In fine Irish fashion, let me answer your second question first -
The necessary "qualifying beneficiary" relationship is established when the beneficiary is either the spouse, child, grandchild, sibling or parent of the account owner. The status of being the "trustee" of the trust has no bearing on the determination if someone is a qualifying beneficiary.
Now to your first question:
For POD and Totten Trust accounts, the names of the beneficiaries must be identified by name in the bank's deposit account records. 12 CFR Section 330.10(b) provides:
"(b) Required intention. The required intention in paragraph (a) of this section that upon the owner's death the funds shall belong to one or more qualifying beneficiaries must be manifested in the title of the account using commonly accepted terms such as, but not limited to, 'in trust for,' 'as trustee for,' 'payable on death to,' or any acronym therefor. In addition, the beneficiaries must be specifically named in the deposit account records of the insured depository institution. The settlor of a revocable trust account shall be presumed to own the funds deposited into the account."
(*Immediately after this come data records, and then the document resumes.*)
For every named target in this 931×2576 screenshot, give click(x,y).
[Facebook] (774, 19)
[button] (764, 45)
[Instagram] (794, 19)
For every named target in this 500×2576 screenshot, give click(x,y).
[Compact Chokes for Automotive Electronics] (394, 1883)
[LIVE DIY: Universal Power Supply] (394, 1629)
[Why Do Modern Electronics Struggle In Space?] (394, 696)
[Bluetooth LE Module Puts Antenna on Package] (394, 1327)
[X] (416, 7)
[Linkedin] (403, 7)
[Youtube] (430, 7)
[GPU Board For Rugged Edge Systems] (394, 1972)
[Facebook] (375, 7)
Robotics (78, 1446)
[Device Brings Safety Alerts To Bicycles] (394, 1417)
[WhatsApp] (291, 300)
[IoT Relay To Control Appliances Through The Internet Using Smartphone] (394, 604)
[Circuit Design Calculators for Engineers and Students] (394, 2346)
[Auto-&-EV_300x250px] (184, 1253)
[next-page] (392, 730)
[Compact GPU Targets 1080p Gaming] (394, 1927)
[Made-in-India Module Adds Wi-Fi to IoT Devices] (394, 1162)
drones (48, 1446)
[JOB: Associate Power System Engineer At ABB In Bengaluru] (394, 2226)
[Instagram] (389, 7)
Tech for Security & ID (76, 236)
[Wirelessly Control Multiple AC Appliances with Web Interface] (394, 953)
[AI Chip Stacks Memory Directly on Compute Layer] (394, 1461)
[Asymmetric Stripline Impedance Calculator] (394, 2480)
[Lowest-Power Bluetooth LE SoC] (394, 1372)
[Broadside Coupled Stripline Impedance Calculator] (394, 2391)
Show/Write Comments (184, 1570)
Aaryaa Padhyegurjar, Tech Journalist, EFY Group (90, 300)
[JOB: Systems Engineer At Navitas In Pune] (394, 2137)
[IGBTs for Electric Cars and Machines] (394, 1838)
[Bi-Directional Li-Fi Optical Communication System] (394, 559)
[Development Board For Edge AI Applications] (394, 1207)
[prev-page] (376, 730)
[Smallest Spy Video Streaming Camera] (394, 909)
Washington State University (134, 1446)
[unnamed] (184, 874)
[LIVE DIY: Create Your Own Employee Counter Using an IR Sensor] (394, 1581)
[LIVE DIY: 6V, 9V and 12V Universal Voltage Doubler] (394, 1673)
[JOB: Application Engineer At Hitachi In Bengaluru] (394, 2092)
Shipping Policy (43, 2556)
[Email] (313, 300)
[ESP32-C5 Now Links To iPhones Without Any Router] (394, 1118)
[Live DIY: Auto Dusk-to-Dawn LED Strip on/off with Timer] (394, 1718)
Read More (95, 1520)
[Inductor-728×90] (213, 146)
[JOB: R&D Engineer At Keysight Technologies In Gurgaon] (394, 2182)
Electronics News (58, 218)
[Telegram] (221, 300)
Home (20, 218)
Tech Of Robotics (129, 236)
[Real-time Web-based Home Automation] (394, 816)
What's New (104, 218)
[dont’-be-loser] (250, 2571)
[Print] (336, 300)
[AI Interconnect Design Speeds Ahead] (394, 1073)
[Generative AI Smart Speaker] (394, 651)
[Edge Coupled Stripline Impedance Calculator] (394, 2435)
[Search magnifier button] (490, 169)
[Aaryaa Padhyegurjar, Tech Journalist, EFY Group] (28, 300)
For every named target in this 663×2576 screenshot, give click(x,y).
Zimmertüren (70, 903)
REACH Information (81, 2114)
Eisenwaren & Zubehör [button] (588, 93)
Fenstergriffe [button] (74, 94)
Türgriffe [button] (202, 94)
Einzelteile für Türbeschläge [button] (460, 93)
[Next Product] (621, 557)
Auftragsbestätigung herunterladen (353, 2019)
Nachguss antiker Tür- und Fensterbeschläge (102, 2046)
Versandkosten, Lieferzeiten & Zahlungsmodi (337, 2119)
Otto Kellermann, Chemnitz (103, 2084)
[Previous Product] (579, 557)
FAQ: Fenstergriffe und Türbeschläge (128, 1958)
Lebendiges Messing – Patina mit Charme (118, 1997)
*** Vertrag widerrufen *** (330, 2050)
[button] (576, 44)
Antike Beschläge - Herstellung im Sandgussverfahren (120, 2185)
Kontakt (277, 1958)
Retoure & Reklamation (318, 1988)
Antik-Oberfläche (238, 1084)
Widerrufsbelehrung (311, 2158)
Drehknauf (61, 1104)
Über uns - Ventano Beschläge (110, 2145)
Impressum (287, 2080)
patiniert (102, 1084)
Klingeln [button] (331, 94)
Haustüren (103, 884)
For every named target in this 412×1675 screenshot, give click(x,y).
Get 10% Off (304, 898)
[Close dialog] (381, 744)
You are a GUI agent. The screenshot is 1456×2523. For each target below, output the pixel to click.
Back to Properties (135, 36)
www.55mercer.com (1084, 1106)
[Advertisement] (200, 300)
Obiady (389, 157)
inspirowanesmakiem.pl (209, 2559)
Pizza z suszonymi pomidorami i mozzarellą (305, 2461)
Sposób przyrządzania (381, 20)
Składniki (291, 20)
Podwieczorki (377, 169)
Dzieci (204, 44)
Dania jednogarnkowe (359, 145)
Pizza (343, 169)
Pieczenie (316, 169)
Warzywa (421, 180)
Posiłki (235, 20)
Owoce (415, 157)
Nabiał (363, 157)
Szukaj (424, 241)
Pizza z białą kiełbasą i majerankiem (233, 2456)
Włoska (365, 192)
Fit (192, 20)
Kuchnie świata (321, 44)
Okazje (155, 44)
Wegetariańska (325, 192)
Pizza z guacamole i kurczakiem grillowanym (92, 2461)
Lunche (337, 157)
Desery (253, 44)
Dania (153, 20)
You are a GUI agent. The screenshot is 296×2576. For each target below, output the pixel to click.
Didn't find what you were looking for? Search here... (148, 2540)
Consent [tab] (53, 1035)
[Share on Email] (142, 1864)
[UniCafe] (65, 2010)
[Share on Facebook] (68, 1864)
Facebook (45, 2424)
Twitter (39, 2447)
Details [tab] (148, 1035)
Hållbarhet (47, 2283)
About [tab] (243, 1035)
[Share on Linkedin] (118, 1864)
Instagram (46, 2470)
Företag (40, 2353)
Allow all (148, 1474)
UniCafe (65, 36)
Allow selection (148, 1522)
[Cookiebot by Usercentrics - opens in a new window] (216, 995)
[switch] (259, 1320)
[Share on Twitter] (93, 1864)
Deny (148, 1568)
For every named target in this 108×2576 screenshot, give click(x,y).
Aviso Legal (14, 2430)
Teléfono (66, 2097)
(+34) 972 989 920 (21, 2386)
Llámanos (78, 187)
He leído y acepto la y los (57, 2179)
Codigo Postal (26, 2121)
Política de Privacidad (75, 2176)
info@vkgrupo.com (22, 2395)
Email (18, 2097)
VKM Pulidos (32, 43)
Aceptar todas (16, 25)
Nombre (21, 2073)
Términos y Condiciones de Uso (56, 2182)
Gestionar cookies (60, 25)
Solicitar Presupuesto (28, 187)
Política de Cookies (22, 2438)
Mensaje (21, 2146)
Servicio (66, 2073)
The rule is the opposite for formal revocable trusts with written trust agreements - there is no requirement that the beneficiaries of a formal trust be named in the bank's account records. See 12 CFR Section 330.10(f)(4):
"(4) In order for a depositor to qualify for the living trust account coverage provided under this paragraph (f), the title of the account must reflect that the funds in the account are held pursuant to a formal revocable trust. There is no requirement, however, that the deposit accounts records of the depository institution indicate the names of the beneficiaries of the living trust and their ownership interests in the trust."